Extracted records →
☆ ☆ ☆ ☆ ☆ ☆ ☆
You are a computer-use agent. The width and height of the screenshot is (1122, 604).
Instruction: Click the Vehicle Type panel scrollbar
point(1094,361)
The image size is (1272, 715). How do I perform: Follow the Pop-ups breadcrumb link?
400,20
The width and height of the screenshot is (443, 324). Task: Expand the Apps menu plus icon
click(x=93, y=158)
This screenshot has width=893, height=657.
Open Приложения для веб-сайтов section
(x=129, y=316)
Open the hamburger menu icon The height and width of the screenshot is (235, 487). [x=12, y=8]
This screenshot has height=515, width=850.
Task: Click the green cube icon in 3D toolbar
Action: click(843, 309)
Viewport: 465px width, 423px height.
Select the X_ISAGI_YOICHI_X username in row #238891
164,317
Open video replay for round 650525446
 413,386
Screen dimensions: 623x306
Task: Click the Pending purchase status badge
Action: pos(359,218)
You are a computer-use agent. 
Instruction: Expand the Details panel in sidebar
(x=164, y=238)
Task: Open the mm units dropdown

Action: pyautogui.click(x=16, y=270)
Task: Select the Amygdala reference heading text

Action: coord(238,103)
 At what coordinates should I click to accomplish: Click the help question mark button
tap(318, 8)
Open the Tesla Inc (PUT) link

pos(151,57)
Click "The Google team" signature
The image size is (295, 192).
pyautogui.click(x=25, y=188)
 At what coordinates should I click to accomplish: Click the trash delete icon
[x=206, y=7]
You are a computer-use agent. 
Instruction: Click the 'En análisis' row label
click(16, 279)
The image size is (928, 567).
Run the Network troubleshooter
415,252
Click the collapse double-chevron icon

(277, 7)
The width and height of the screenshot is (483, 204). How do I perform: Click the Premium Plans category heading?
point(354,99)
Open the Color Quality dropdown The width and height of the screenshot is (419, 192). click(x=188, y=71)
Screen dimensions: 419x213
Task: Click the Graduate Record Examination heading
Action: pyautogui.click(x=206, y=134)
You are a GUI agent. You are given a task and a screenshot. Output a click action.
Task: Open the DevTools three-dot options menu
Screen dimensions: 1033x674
☆ ☆ ☆ ☆ ☆ ☆ ☆
EXERCISE INSTRUCTIONS →
The string "agent" marks the lines to copy; report each of them from the data above.

WRITTEN REPLY →
You are a computer-use agent. The width and height of the screenshot is (1122, 604).
You are a computer-use agent. 
You are a computer-use agent. 
You are a GUI agent. You are given a task and a screenshot. Output a click action.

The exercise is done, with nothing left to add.